**PROBLEM DETAILS**
Word for word, repeat all of the entries below.
### SUPPLIED MATERIAL ###
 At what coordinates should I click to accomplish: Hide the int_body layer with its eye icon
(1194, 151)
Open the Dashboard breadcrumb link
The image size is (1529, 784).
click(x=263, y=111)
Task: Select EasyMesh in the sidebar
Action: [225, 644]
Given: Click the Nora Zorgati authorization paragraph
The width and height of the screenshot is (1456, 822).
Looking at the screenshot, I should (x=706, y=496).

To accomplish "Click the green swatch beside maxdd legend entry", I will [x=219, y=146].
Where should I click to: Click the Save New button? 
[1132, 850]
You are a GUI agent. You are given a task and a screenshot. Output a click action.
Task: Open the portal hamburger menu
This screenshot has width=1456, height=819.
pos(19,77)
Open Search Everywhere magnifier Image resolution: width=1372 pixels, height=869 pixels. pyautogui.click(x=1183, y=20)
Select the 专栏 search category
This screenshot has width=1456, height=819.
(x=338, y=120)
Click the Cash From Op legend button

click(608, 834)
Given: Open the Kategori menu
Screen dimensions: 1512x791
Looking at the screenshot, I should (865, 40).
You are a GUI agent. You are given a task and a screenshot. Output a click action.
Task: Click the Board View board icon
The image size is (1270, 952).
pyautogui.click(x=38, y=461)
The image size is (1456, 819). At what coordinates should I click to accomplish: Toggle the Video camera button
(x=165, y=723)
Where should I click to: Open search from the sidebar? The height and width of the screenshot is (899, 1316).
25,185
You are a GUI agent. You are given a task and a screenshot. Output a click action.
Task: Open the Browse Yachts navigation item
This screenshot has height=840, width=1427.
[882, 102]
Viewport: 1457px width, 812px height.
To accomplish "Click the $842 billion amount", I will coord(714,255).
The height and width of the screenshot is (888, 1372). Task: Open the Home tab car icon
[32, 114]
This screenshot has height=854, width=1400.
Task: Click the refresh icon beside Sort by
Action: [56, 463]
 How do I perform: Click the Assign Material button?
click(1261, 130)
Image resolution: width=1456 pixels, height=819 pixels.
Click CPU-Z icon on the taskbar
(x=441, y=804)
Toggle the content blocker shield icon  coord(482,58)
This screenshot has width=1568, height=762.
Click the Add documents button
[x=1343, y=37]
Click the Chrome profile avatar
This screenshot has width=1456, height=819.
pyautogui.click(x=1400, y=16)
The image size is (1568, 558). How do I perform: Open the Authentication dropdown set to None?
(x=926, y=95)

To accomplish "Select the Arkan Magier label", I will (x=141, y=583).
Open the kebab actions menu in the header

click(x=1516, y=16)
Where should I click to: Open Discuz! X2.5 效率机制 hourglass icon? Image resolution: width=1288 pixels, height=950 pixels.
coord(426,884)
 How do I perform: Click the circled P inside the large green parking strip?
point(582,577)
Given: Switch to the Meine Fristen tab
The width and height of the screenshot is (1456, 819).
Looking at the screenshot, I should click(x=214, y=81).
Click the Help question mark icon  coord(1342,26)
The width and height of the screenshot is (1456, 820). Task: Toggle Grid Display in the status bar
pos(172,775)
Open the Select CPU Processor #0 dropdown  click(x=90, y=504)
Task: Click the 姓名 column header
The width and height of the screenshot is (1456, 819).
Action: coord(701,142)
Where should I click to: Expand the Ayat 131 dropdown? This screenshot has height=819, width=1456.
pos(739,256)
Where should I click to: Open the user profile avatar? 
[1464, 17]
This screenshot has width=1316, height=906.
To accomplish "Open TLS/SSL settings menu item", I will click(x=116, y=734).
###
**FINISHED TASK**
 At what coordinates should I click to accomplish: Hide the int_body layer with its eye icon
(1194, 151)
Open the Dashboard breadcrumb link
The image size is (1529, 784).
click(x=263, y=111)
Task: Select EasyMesh in the sidebar
Action: [225, 644]
Given: Click the Nora Zorgati authorization paragraph
The width and height of the screenshot is (1456, 822).
Looking at the screenshot, I should (x=706, y=496).

To accomplish "Click the green swatch beside maxdd legend entry", I will [x=219, y=146].
Where should I click to: Click the Save New button? 
[1132, 850]
You are a GUI agent. You are given a task and a screenshot. Output a click action.
Task: Open the portal hamburger menu
This screenshot has width=1456, height=819.
pos(19,77)
Open Search Everywhere magnifier Image resolution: width=1372 pixels, height=869 pixels. pyautogui.click(x=1183, y=20)
Select the 专栏 search category
This screenshot has width=1456, height=819.
(x=338, y=120)
Click the Cash From Op legend button

click(608, 834)
Given: Open the Kategori menu
Screen dimensions: 1512x791
Looking at the screenshot, I should (865, 40).
You are a GUI agent. You are given a task and a screenshot. Output a click action.
Task: Click the Board View board icon
The image size is (1270, 952).
pyautogui.click(x=38, y=461)
The image size is (1456, 819). At what coordinates should I click to accomplish: Toggle the Video camera button
(x=165, y=723)
Where should I click to: Open search from the sidebar? The height and width of the screenshot is (899, 1316).
25,185
You are a GUI agent. You are given a task and a screenshot. Output a click action.
Task: Open the Browse Yachts navigation item
This screenshot has height=840, width=1427.
[882, 102]
Viewport: 1457px width, 812px height.
To accomplish "Click the $842 billion amount", I will coord(714,255).
The height and width of the screenshot is (888, 1372). Task: Open the Home tab car icon
[32, 114]
This screenshot has height=854, width=1400.
Task: Click the refresh icon beside Sort by
Action: [56, 463]
 How do I perform: Click the Assign Material button?
click(1261, 130)
Image resolution: width=1456 pixels, height=819 pixels.
Click CPU-Z icon on the taskbar
(x=441, y=804)
Toggle the content blocker shield icon  coord(482,58)
This screenshot has width=1568, height=762.
Click the Add documents button
[x=1343, y=37]
Click the Chrome profile avatar
This screenshot has width=1456, height=819.
pyautogui.click(x=1400, y=16)
The image size is (1568, 558). How do I perform: Open the Authentication dropdown set to None?
(x=926, y=95)

To accomplish "Select the Arkan Magier label", I will (x=141, y=583).
Open the kebab actions menu in the header

click(x=1516, y=16)
Where should I click to: Open Discuz! X2.5 效率机制 hourglass icon? Image resolution: width=1288 pixels, height=950 pixels.
coord(426,884)
 How do I perform: Click the circled P inside the large green parking strip?
point(582,577)
Given: Switch to the Meine Fristen tab
The width and height of the screenshot is (1456, 819).
Looking at the screenshot, I should click(x=214, y=81).
Click the Help question mark icon  coord(1342,26)
The width and height of the screenshot is (1456, 820). Task: Toggle Grid Display in the status bar
pos(172,775)
Open the Select CPU Processor #0 dropdown  click(x=90, y=504)
Task: Click the 姓名 column header
The width and height of the screenshot is (1456, 819).
Action: coord(701,142)
Where should I click to: Expand the Ayat 131 dropdown? This screenshot has height=819, width=1456.
pos(739,256)
Where should I click to: Open the user profile avatar? 
[1464, 17]
This screenshot has width=1316, height=906.
To accomplish "Open TLS/SSL settings menu item", I will click(x=116, y=734).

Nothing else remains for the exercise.